It has been suggested that lipopolysaccharide-induced tumor necrosis factor-alpha factor (LITAF) may play a significant role in CMT. While patients who initially lacked mutations to known genes were designated to the CMT1C subtype, the molecular basis of the latter has recently been identified as a mutation in LITAF [21]. Such LITAF mutations associated with CMT, such as I92V, occur mostly in the C-terminus of LITAF. The mechanism by which mutations in LITAF give rise to the CMT1C disease phenotype remains unknown. Although mutations in LITAF that cause CMT1C have been shown to result in mislocalization of LITAF from the endosome/lysosome to the mitochondria (Ferreira [7]), and these mutations result in defects in regulating endosomal trafficking and signaling [9, 23].

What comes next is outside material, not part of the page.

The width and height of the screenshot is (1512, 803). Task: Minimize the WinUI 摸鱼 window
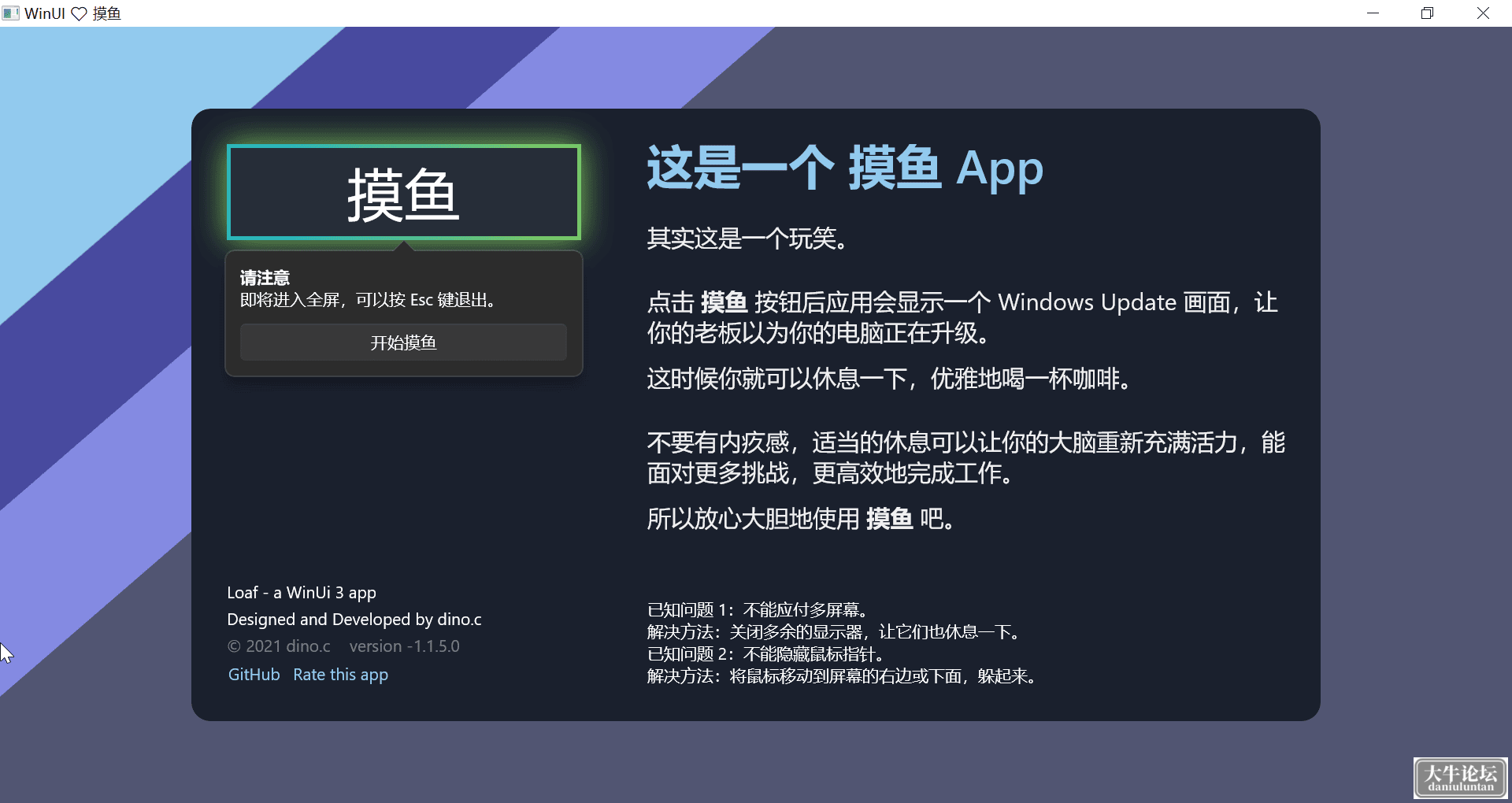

The dosage of the peripheral myelin protein 22 (PMP22) gene seems to be a critical factor where the clinical course of CMT1A/HNPP is concerned. Thus, the number of copies of the PMP22 gene has been shown to correspond with the clinical course of neuropathy in laboratory transgenic animals [18, 22]. Moreover, an experimental approach entailing the reduced expression of the PMP22 gene resulted in an improved clinical course of CMT in transgenic animals (mice/rats) [19]. Given the potential role of PMP22 regulatory sequences in the gene-dosage effect, we decided to analyze an extended region of the 5′UTR sequence encompassing 5000 kb and the coding sequence of the PMP22 gene in patients with CMT1A/HNPP (duplication/deletion of the PMP22 gene). Unfortunately, we failed to detect any significant variants within the PMP22 regulatory sequence that could be responsible for the gene-dosage effect and the observed clinical variability in the CMT1A/HNPP diseases [20].
Materials and methods
Reagents, cell lines, and antibodies
Baby green monkey kidney (BGMK) was obtained from the American Type Culture Collection (ATCC; Manassas, VA). BGMK cells were cultured in Dulbecco-modified Eagle’s medium (DMEM; HyClone, Ottawa, ON) with 7 % fetal bovine serum (FBS; HyClone), 2-mM L-glutamine, 100-U/mL penicillin, and 100-μg/mL streptomycin, at 37 °C with 5 % CO2. The following antibodies/probes were used during immunofluorescence: Lysotracker®DND-99 from Molecular Probes (Burlington, ON), the 9E10 mouse and mouse myc monoclonal antibody from Roche (dilution 1/100; Indianapolis, IN), rabbit anti-FLAG (dilution 1/100; Burlington, ON), and FITC/Cy3-conjugated goat anti-mouse or anti-rabbit immunoglobulin G (IgG) from Jackson ImmunoResearch Inc. (dilutions 1/100, 1/200 respectively; West Grove, PA, anti-CD63 antibody from Invitrogen (dilution 1/100; Burlington, ON); and MitoTRACKER Red FM from Molecular Probes (Burlington, ON). LITAF WT was synthesized by GenScript (Piscataway, NJ). Myc-tag was added to the N-terminus of the protein to facilitate imaging. PMP22 was synthesized by Sino Biological Inc. (BC019040, Beijing). The gene was pCMV/hygro and contained a flag-tag.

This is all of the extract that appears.